#### READING PASSAGE
# kammyTT england tour



## KammyTT (Jun 28, 2006)

im doing a TT tour of england starting off on the 24th and ending on the 26th ish :roll:

the whole tour will be be to meet as many forum members as possible 

ill hopefully have tour decals so that everyone can see me coming :roll:

now.... i dont know how to get this all going but if your available then let me know, im sure this is a whole new thing so hopfully ill make it a tour to remember (for me anyway)


----------



## Redscouse (Sep 30, 2008)

Well people you wanna meet around the West Midlands such as me, VSPURS and Hark can meet up somewhere near Brum for a Pint and you can join us


----------



## Hark (Aug 23, 2007)

yup


----------



## KammyTT (Jun 28, 2006)

sounds like a plan guys, any ideas where i can get decals?


----------



## ttrev21 (Jan 30, 2009)

KammyTT said:


> sounds like a plan guys, any ideas where i can get decals?


Could try asking Rich , he may be able to help


----------



## KammyTT (Jun 28, 2006)

ttrev21 said:


> KammyTT said:
> 
> 
> > sounds like a plan guys, any ideas where i can get decals?
> ...


good idea trev, ill send him a pm 

any ideas on how it should look? :roll:


----------



## ttrev21 (Jan 30, 2009)

KammyTT said:


> ttrev21 said:
> 
> 
> > KammyTT said:
> ...

#### DATA EXTRACT
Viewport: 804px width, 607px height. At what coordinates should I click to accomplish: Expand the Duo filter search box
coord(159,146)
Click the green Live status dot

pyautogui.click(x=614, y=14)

#### INSTRUCTIONS FOR THE TASK
Can you duplicate the part of the TT tour thread starting with "now.... i dont" and going on through "(Sep 30, 2008)"? None of the material is needed here.

#### RESULT
now.... i dont know how to get this all going but if your available then let me know, im sure this is a whole new thing so hopfully ill make it a tour to remember (for me anyway)


----------



## Redscouse (Sep 30, 2008)